> **TASK BRIEF**: All lines from the one containing "Show more bookmarks with the overflow chevron" through the end of the data below are to be repeated exactly, with pictures left out.

-- EXTRACTED ENTRIES follows --

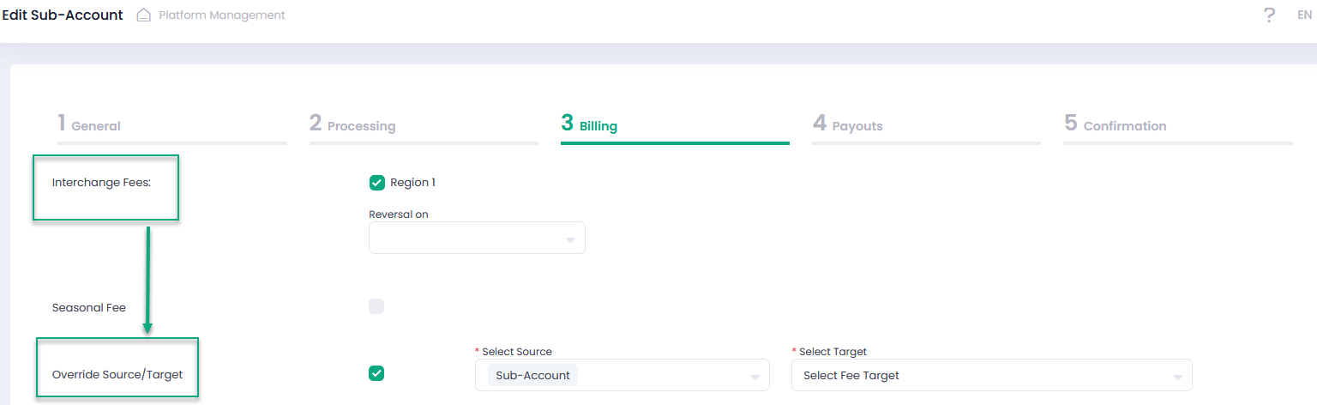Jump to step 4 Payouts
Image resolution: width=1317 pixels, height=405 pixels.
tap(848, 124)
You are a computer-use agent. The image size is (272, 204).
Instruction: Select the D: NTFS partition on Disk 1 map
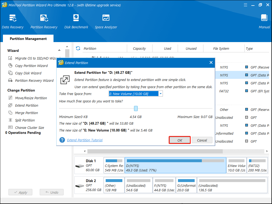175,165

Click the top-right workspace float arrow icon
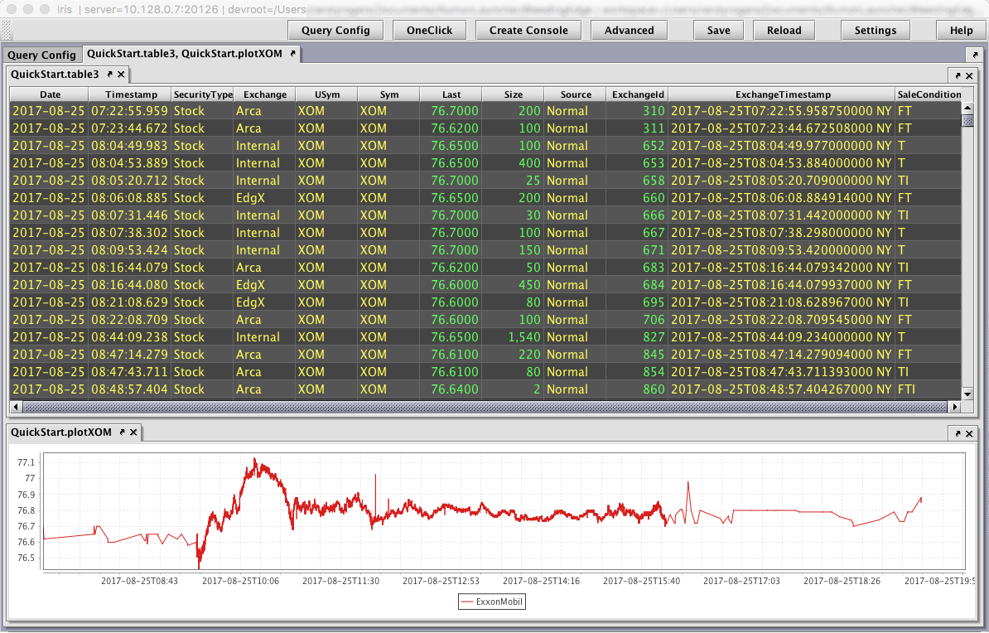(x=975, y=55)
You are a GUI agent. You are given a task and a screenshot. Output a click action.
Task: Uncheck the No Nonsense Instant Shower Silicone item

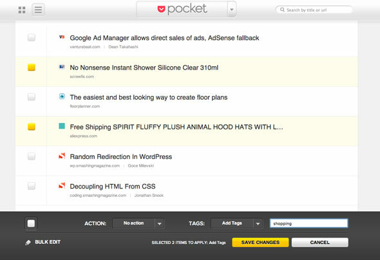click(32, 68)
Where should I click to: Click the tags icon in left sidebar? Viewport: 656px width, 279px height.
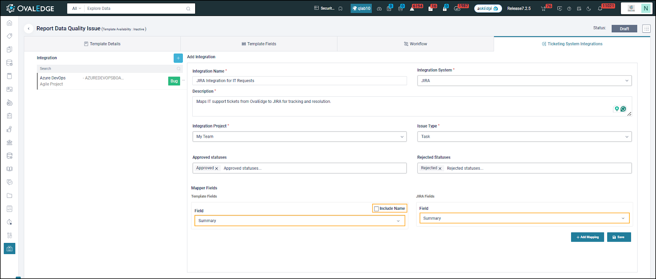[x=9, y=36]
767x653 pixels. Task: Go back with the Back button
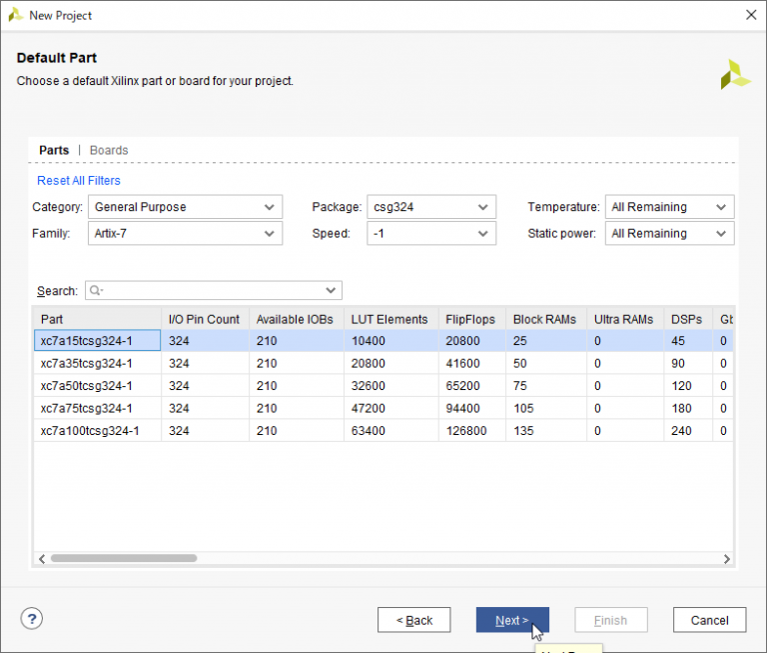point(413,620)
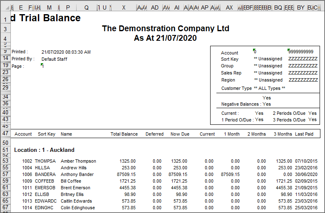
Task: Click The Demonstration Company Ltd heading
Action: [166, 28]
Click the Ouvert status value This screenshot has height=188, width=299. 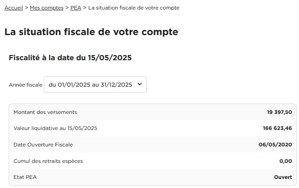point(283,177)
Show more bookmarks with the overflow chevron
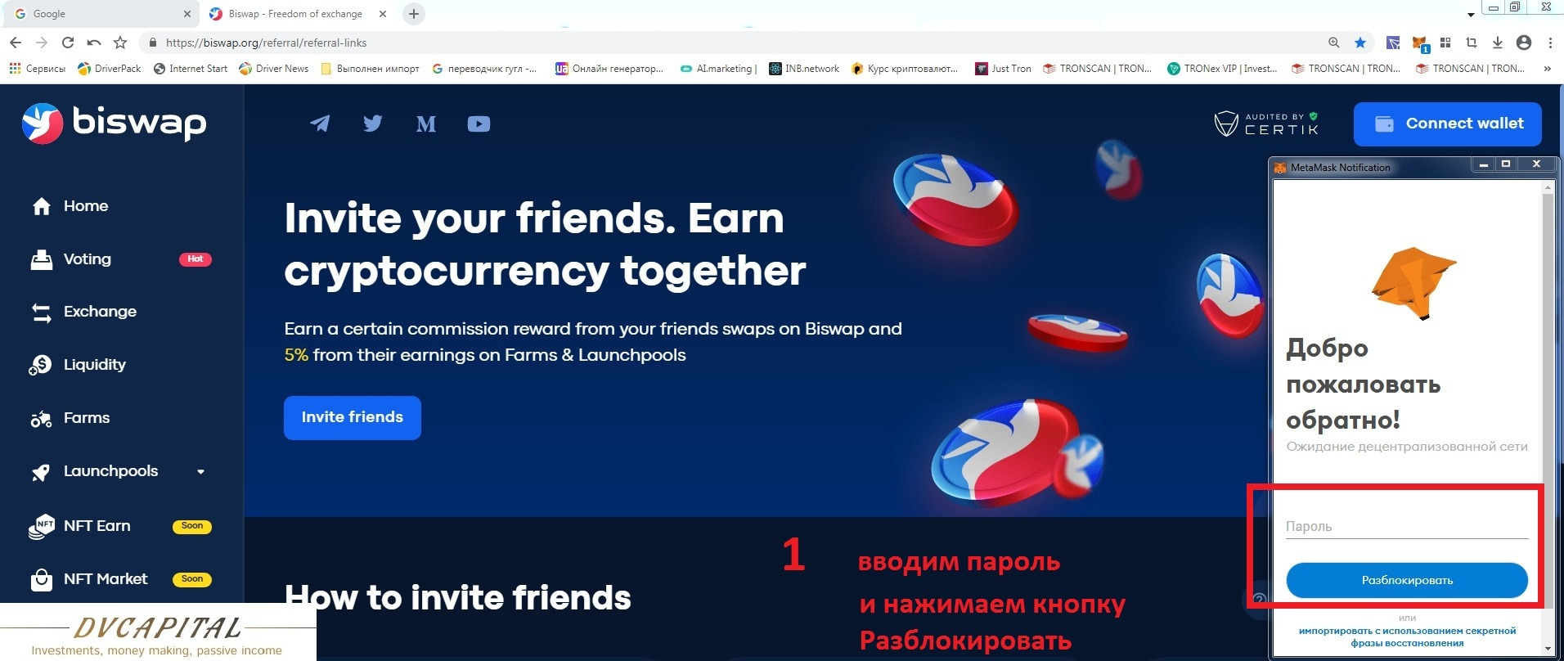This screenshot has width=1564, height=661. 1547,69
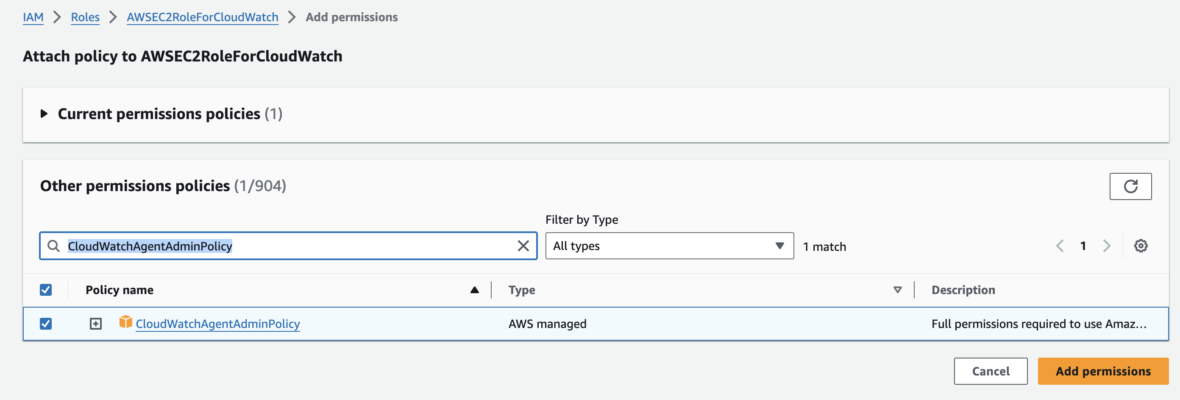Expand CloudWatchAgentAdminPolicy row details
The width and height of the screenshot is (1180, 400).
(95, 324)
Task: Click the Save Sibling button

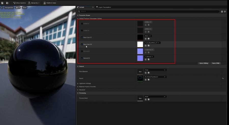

-- EXTRACTED ENTRIES concluded --

> **REPLY**:
Show more bookmarks with the overflow chevron
This screenshot has width=1564, height=661. 1547,69
Expand CloudWatchAgentAdminPolicy row details
The width and height of the screenshot is (1180, 400).
(95, 324)
Task: Click the Save Sibling button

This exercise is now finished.